The covered ingredients stretch across all baking categories, including grains; leaveners; eggs; fats; sweeteners; seeds and spices; fruits and berries; dairy products; vanilla; nuts; chocolate; coffee; alcohols; flowers; gelatin; and vegetables. There is a wealth of information in these sections.
We do not understand the book's subhead at all – Quintessential recipes for the way we really bake [publisher's emphasis]. We know almost no one who bakes like this. That is, the recipes are from all over the world: from Argentina to the Ukraine and Denmark to Australia. Aliza Green says they are from home baking traditions, and says she has not neglected the recipes of the United States, but if you bake your way through this book, you will be an international, and possibly world-class, baker.

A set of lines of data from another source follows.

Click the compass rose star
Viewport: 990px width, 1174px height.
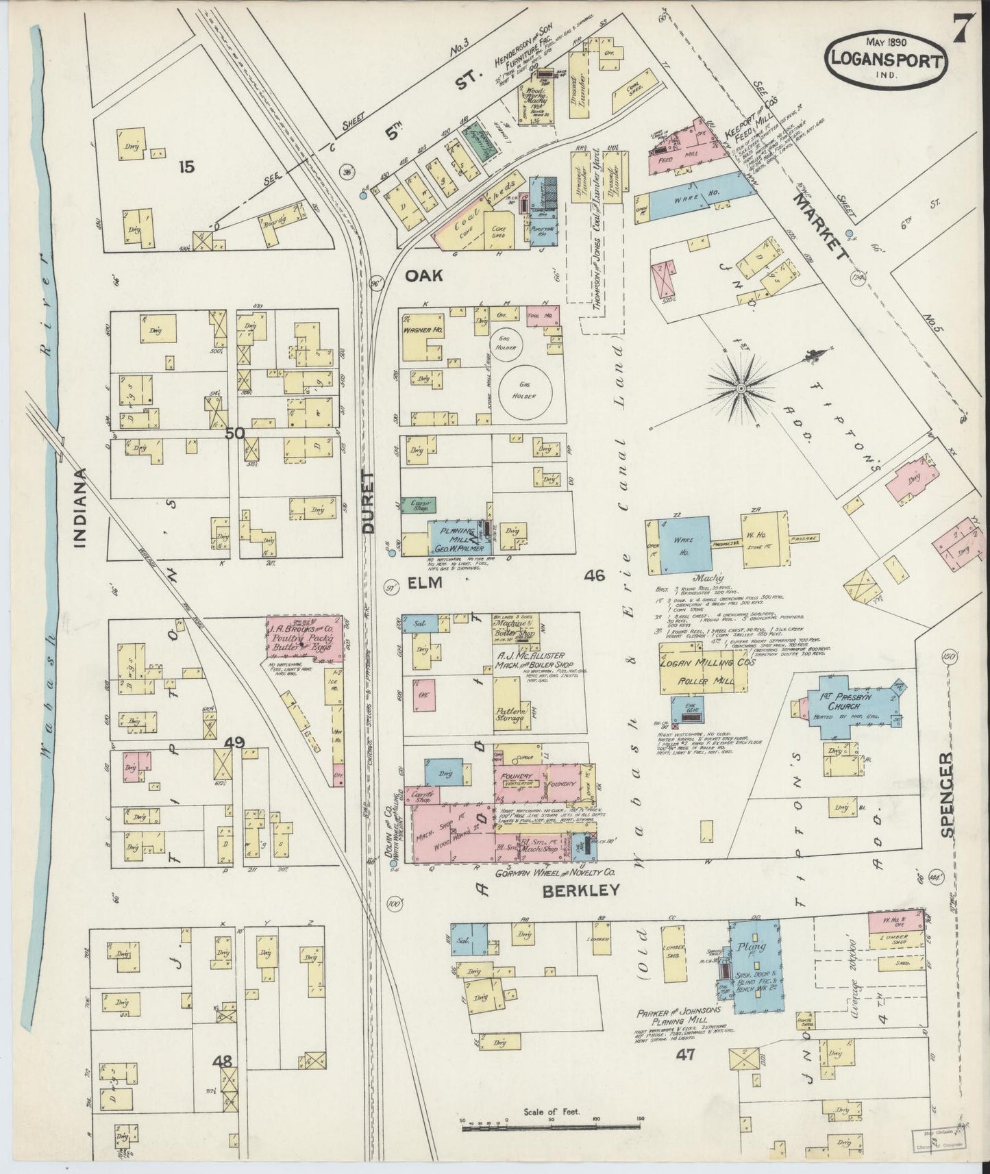pos(741,388)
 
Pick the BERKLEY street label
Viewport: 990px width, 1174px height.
pos(581,890)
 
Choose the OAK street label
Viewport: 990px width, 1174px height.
pos(424,275)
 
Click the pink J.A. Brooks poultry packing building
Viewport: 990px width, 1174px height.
pos(304,639)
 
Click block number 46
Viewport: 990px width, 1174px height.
pos(594,575)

One way to shorten the book (somewhat), would be to drop the paragraphs in each section that point to recipes highlighting certain ingredients, techniques, or regions. It's like having an extra table of contents or two in every chapter. They're hard to read, they take up a lot of space, and it would be fine for the readers to just stumble upon the recipes as they read. The introduction includes 10 pages of recipe titles and page numbers in the text, and it's virtually impossible to plow through it (but don't let that keep you from getting this book!)